Drug-resistant bacteria have a new challenger.
A new molecule can kill deadly strains of common bacteria, such as Escherichia coli and Klebsiella pneumonia, that are resistant to most existing antibiotics. The drug works differently from currently available antibiotics, potentially making it harder for bacteria to develop resistance, researchers report September 12 in Nature.
Most antibiotics kill bacteria by weakening their cell wall or by preventing the production of certain proteins. But bacteria have, over time, evolved ways to circumvent these drugs. And as antibiotics are used frequently in both hospitals and agriculture, resistant bacterial strains are becoming more common. Infections with multidrug-resistant microbes are particularly worrisome, because they can turn usually easy-to-treat illnesses like strep throat or urinary tract infections into deadly ordeals.
The newly developed drug uses a different tactic. It inhibits a key enzyme in the cell membrane that helps the bacteria secrete proteins. “We’re hitting a new target,” says study coauthor Peter Smith, an infectious disease researcher at Genentech, a biotech company based in South San Francisco, Calif. That means that strategies that bacteria use to evade existing antibiotics won’t work here, giving the molecule an edge.
When the enzyme is blocked, proteins build up in the cell membrane until the membrane bursts, ultimately killing the cell, says Floyd Romesberg, a chemist at the Scripps Research Institute in La Jolla, Calif., who wasn’t part of the study. Romesberg developed precursors to the antibiotic in his lab, but the new version is more effective, he says.

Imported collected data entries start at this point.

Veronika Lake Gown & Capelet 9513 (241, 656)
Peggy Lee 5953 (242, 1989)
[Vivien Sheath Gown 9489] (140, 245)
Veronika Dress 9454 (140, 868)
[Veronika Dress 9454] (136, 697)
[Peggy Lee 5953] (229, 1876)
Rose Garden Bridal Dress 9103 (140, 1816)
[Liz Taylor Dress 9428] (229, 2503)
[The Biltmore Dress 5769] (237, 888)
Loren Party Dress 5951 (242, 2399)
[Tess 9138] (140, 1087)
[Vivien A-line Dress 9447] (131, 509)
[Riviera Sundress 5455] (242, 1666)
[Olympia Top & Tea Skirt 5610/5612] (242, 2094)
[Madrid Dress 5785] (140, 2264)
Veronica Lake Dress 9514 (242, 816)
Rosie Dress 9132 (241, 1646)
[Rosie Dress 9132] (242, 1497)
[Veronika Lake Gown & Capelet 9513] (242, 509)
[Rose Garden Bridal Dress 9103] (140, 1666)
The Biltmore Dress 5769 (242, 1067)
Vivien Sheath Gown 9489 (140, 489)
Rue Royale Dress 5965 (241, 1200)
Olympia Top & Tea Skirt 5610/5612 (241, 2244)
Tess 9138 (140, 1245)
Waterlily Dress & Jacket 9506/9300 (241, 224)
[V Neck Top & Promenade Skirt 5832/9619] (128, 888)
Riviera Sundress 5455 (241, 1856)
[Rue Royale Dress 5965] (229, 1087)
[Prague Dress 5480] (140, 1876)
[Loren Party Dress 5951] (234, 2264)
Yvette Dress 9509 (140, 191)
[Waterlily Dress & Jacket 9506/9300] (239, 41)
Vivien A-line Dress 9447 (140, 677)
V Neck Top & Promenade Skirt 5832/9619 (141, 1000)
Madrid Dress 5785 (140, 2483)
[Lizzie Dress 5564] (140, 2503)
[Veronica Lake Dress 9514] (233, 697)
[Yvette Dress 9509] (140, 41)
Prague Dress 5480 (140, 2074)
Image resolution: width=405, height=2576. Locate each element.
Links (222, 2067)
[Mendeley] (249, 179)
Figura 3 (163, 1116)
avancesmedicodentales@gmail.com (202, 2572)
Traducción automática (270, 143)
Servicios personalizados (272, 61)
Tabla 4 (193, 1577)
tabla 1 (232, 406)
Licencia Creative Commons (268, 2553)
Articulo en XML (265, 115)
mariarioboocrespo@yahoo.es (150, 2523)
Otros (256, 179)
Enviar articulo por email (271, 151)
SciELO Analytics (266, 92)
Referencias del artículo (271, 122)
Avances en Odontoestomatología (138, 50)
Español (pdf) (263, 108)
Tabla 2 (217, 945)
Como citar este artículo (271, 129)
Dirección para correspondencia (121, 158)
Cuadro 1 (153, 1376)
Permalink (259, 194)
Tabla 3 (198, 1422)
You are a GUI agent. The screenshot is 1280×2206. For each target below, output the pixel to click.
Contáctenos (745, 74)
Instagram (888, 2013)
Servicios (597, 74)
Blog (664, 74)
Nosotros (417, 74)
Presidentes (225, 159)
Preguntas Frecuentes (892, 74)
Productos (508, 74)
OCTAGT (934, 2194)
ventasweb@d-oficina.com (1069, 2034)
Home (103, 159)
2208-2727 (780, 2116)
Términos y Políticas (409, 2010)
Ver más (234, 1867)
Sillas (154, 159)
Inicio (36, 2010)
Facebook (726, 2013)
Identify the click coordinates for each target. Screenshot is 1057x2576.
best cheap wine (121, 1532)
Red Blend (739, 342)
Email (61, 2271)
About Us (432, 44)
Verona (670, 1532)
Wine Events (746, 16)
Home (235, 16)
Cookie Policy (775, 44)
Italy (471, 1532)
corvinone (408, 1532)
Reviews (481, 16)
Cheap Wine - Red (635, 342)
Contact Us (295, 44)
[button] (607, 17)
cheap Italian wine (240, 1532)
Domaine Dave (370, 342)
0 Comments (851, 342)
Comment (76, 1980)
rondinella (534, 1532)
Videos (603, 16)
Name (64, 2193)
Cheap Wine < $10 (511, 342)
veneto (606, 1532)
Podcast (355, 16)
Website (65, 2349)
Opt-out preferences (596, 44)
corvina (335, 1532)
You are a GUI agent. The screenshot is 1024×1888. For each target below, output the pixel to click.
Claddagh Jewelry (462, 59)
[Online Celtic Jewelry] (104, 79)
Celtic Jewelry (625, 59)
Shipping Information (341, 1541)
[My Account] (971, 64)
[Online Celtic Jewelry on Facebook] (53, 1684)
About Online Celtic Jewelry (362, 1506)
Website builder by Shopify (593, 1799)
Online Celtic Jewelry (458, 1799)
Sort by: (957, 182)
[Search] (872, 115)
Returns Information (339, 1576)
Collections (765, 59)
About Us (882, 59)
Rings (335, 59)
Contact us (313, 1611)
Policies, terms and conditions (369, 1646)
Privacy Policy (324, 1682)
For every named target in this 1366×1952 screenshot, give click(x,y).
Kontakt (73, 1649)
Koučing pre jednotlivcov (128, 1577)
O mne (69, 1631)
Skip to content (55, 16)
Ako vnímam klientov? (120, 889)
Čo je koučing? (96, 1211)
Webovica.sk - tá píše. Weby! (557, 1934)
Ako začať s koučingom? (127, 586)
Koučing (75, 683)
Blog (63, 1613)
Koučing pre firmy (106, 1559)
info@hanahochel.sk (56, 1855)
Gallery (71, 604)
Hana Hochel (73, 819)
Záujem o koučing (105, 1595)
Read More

In tests in cultured cells and mice, the molecule killed off a variety of common gram-negative bacteria that cause infections in humans, including E. coli and Pseudomonas aeruginosa, and was also effective against gram-positive bacteria. Gram-negative bacteria, so called because of how they appear when stained for viewing under a microscope, are notoriously difficult to attack with antibiotics because of the microbes’ hard-to-penetrate cell membrane (SN: 6/10/17, p. 8). The drug also destroyed bacterial strains that are resistant to multiple kinds of antibiotics.
The molecule will need to go through additional testing and tweaking before it can be used in humans, Smith says. And it’s not a permanent solution to the growing problem of antibiotic resistance. Eventually, if molecules of this type are widely used as antibiotics, bacteria will evolve resistance, as they always do. But for now, it’s a step ahead.